The State of Indiana denies one million applications for healthcare, foodstamps, and cash benefits in three years because a new computer system interprets any mistake as "failure to cooperate." In Los Angeles, an algorithm calculates the comparative vulnerability of tens of thousands of homeless people in order to prioritize them for an inadequate pool of housing resources. In Pittsburgh, a child welfare agency uses a statistical model to try to predict which children might be future victims of abuse or neglect.

Since the dawn of the digital age, decision-making in finance, employment, politics, health, and human services has undergone revolutionary change. Today, automated systems - rather than humans - control which neighborhoods get policed, which families attain needed resources, and who is investigated for fraud. While we all live under this new regime of data, the most invasive and punitive systems are aimed at the poor.

In Automating Inequality, Virginia Eubanks systematically investigates the impacts of data mining, policy algorithms, and predictive risk models on poor and working-class people in America. The audiobook is full of heart-wrenching and eye-opening stories, from a woman in Indiana whose benefits are literally cut off as she lies dying, to a family in Pennsylvania in daily fear of losing their daughter because they fit a certain statistical profile.
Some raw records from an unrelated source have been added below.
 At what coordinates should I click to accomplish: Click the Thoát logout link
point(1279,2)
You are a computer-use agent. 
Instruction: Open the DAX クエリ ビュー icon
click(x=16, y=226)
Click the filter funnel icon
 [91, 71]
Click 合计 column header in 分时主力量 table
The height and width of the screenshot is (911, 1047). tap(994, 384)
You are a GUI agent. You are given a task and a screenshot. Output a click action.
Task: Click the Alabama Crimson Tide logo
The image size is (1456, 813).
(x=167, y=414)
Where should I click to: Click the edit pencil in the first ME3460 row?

The US has always used its most cutting-edge science and technology to contain, investigate, discipline, and punish the destitute. Like the county poorhouse and scientific charity before them, digital tracking and automated decision-making hide poverty from the middle-class public and give the nation the ethical distance it needs to make inhumane choices: which families get food and which starve, who has housing and who remains homeless, and which families are broken up by the state. In the process, they weaken democracy and betray our most cherished national values. This deeply researched and passionate audiobook could not be more timely.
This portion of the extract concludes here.